3. Voici une autre phrase assez proche de celle-ci en 20.29 quand Jésus ressuscité s’adresse à Thomas en ces termes : « Parce que tu as vu heôrakas, tu as cru pepisteukas ». Thomas a ajouté foi, il est croyant. C’est comme un sceau dont il est marqué. Dans la suite de la phrase ce sont des participes aoristes qui sont employés : « heureux ceux qui n’ont pas vu et qui ont cru ». Les participes parfaits auraient été possibles, quoique moins logiques pour le verbe voir : on est moins touché quand on n’a pas vu. Le participe aoriste du verbe croire, en revanche, est appelé inchoatif dans la mesure où il indique l’entrée dans un nouvel état, à savoir « sont devenus croyants ». Ces deux mêmes verbes se retrouvent en 20.8, cette fois à l’aoriste, car ils relatent des événements passés : c’est l’aoriste qui est le plus approprié. Au contraire, au verset 20.29 le contexte est présent, ce sont les paroles directes de Jésus. Elles pèsent de tout leur poids sur l’esprit des auditeurs.
4. « Moi j’ai un témoignage plus grand que celui de Jean : les œuvres que mon père m’a données dedôken pour que je les accomplisse, les œuvres mêmes que j’exécute témoignent à mon sujet que le père m’a envoyé apestalken. » (5.36) Deux verbes ici sont au parfait, donner et envoyer. Ainsi nous comprenons que Jésus est envoyé : Il est là. Le parfait le rend présent. En ce qui concerne le verbe donner, le texte est incertain : plusieurs manuscrits, dont A, D et le texte majoritaire, proposent un aoriste, edôken. Une telle incertitude est fréquente pour ce verbe, vu la ressemblance morphologique entre les deux temps. Le parfait, donné par le Sinaïticus et le Vaticanus (B), et retenu par Nestlé-Aland 28, est assez conforme à l’usage de Jn. Ces œuvres Lui sont données. Elles engagent son présent et, disons plus, sa responsabilité. Nous retrouvons cette idée en 13.15 : « Je vous ai donné dedôka (P66, A, D, TM) un exemple pour que vous fassiez, vous aussi, comme j’ai fait pour vous. » Ici aussi le parfait, non retenu pourtant par NA28, nous engage à un choix, à une action, à un devoir. Tout est entre nos mains… C’est avec la même force et la même valeur que le verbe laleô, « parler, dire », s’emploie très fréquemment dans notre évangile. Un exemple suffira : quand Jésus s’adresse aux Juifs qui se référaient à Abraham (8.40), il leur dit : « Vous cherchez à me tuer, moi qui vous ai dit la vérité (…) ». La vérité résonne en eux. Le parfait manifeste avec force le décalage entre la parole entendue et l’action entreprise.

Données de localisation de mots et d'éléments
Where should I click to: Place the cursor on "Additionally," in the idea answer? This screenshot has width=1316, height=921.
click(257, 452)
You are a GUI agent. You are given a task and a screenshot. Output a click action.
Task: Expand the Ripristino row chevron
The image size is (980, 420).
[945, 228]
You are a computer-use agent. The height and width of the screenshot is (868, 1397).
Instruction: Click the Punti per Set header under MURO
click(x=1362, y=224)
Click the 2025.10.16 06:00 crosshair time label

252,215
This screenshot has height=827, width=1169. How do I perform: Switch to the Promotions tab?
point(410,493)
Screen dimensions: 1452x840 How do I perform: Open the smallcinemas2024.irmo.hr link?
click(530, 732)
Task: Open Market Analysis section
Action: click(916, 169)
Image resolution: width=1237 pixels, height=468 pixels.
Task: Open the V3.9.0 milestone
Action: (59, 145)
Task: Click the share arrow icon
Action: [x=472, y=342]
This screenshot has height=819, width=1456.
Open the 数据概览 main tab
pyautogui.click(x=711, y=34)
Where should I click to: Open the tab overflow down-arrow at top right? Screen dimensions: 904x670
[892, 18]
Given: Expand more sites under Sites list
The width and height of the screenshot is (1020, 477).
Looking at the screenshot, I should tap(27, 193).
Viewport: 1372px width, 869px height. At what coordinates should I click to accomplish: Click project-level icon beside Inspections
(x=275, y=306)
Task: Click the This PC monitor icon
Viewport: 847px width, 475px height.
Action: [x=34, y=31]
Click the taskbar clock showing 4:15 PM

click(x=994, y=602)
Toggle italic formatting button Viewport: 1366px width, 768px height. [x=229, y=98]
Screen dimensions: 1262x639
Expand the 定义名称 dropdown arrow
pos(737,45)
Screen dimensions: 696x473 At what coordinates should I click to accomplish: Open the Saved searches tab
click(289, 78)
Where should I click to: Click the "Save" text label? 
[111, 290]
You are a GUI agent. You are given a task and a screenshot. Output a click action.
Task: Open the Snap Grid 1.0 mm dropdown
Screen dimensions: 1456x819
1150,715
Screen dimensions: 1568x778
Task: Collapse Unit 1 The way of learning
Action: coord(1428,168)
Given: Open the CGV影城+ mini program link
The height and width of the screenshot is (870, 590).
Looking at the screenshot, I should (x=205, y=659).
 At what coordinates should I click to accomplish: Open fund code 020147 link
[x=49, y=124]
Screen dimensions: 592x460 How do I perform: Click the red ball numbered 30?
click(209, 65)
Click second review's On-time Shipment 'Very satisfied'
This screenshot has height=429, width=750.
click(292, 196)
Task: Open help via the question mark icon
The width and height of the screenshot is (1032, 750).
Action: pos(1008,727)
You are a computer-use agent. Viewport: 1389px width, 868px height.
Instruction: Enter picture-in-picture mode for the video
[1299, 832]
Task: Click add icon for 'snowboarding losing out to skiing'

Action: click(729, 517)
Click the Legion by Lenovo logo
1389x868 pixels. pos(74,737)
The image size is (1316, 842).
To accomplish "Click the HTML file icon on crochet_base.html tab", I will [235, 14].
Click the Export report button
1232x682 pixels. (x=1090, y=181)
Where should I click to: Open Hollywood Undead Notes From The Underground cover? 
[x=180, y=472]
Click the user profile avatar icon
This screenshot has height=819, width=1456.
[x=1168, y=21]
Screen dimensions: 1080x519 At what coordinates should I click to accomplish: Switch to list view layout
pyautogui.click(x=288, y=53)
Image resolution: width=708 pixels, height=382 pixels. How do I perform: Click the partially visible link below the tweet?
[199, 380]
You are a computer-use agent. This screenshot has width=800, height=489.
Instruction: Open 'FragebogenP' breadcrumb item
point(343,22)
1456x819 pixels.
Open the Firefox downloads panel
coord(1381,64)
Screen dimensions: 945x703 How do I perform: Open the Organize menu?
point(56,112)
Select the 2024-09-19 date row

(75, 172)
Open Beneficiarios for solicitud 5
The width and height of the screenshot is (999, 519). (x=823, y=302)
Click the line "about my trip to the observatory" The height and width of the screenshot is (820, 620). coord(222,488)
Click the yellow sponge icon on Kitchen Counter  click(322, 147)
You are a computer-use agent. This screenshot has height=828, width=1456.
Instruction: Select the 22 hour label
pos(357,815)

§ CONSIGNE 1:
Les affirmations suivantes concordent-elles avec le texte source ? Répondez à chacune par oui ou par non, en citant textuellement les mots qui tranchent. (a) Pour le verbe donner en 5.36, le Sinaïticus et le Vaticanus donnent le parfait. (b) En 20.8, les verbes voir et croire sont employés au parfait. (c) Nestlé-Aland 28 retient le parfait en 13.15.
§ CONSIGNE 2:
Veuillez présenter sous forme de liste numérotée, sans les lignes vides, le passage de la liste qui s'étend de la ligne contenant « Click the line » jusqu'à la fin de la liste, ces deux bornes comprises.
Le texte source et la liste n'ont aucun rapport entre eux.

§ RÉPONSE COMPLÈTE 1:
(a) Oui : « Le parfait, donné par le Sinaïticus et le Vaticanus (B), et retenu par Nestlé-Aland 28 ».
(b) Non : « Ces deux mêmes verbes se retrouvent en 20.8, cette fois à l’aoriste ».
(c) Non : « Ici aussi le parfait, non retenu pourtant par NA28 ».

§ RÉPONSE COMPLÈTE 2:
1. Click the line "about my trip to the observatory" The height and width of the screenshot is (820, 620). coord(222,488)
2. Click the yellow sponge icon on Kitchen Counter  click(322, 147)
3. You are a computer-use agent. This screenshot has height=828, width=1456.
4. Instruction: Select the 22 hour label
5. pos(357,815)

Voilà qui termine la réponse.